Start of DATA RECORDS

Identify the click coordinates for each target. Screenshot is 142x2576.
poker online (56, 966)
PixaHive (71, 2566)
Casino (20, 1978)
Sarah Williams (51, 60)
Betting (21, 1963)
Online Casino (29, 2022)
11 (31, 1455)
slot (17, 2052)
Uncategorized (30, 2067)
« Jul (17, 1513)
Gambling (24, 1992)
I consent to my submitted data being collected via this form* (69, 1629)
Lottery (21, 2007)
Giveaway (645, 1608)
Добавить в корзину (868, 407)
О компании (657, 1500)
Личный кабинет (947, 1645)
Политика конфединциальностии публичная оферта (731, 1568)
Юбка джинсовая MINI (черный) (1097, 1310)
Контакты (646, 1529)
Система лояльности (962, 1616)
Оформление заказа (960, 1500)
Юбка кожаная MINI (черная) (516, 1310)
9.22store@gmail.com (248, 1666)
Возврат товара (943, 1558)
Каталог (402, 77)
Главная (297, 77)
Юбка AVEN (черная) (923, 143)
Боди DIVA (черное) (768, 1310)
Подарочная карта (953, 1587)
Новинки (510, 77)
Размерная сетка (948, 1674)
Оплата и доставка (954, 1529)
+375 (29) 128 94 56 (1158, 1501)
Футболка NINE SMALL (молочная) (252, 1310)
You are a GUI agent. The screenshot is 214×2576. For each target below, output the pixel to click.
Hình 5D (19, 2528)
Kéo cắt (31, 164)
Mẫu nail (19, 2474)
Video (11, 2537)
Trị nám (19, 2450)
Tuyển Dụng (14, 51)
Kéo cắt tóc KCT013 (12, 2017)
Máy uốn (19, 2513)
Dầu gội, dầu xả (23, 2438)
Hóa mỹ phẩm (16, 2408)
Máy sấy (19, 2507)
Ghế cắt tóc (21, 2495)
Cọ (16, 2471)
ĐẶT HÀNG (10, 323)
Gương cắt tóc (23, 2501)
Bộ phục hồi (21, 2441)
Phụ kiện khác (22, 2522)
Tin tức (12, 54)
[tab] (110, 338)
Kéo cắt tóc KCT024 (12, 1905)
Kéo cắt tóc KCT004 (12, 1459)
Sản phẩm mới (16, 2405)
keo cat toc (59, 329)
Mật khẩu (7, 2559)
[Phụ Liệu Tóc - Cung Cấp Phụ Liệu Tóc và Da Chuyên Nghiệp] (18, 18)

End of DATA RECORDS

● **WORK INSTRUCTION**: The listing above holds a line with "Lottery (21, 2007)" and a line with "Gương cắt tóc (23, 2501)". Print the stretch from the first through the second, exactly and alone.

● **ANSWER BOX**:
Lottery (21, 2007)
Giveaway (645, 1608)
Добавить в корзину (868, 407)
О компании (657, 1500)
Личный кабинет (947, 1645)
Политика конфединциальностии публичная оферта (731, 1568)
Юбка джинсовая MINI (черный) (1097, 1310)
Контакты (646, 1529)
Система лояльности (962, 1616)
Оформление заказа (960, 1500)
Юбка кожаная MINI (черная) (516, 1310)
9.22store@gmail.com (248, 1666)
Возврат товара (943, 1558)
Каталог (402, 77)
Главная (297, 77)
Юбка AVEN (черная) (923, 143)
Боди DIVA (черное) (768, 1310)
Подарочная карта (953, 1587)
Новинки (510, 77)
Размерная сетка (948, 1674)
Оплата и доставка (954, 1529)
+375 (29) 128 94 56 (1158, 1501)
Футболка NINE SMALL (молочная) (252, 1310)
You are a GUI agent. The screenshot is 214×2576. For each target below, output the pixel to click.
Hình 5D (19, 2528)
Kéo cắt (31, 164)
Mẫu nail (19, 2474)
Video (11, 2537)
Trị nám (19, 2450)
Tuyển Dụng (14, 51)
Kéo cắt tóc KCT013 (12, 2017)
Máy uốn (19, 2513)
Dầu gội, dầu xả (23, 2438)
Hóa mỹ phẩm (16, 2408)
Máy sấy (19, 2507)
Ghế cắt tóc (21, 2495)
Cọ (16, 2471)
ĐẶT HÀNG (10, 323)
Gương cắt tóc (23, 2501)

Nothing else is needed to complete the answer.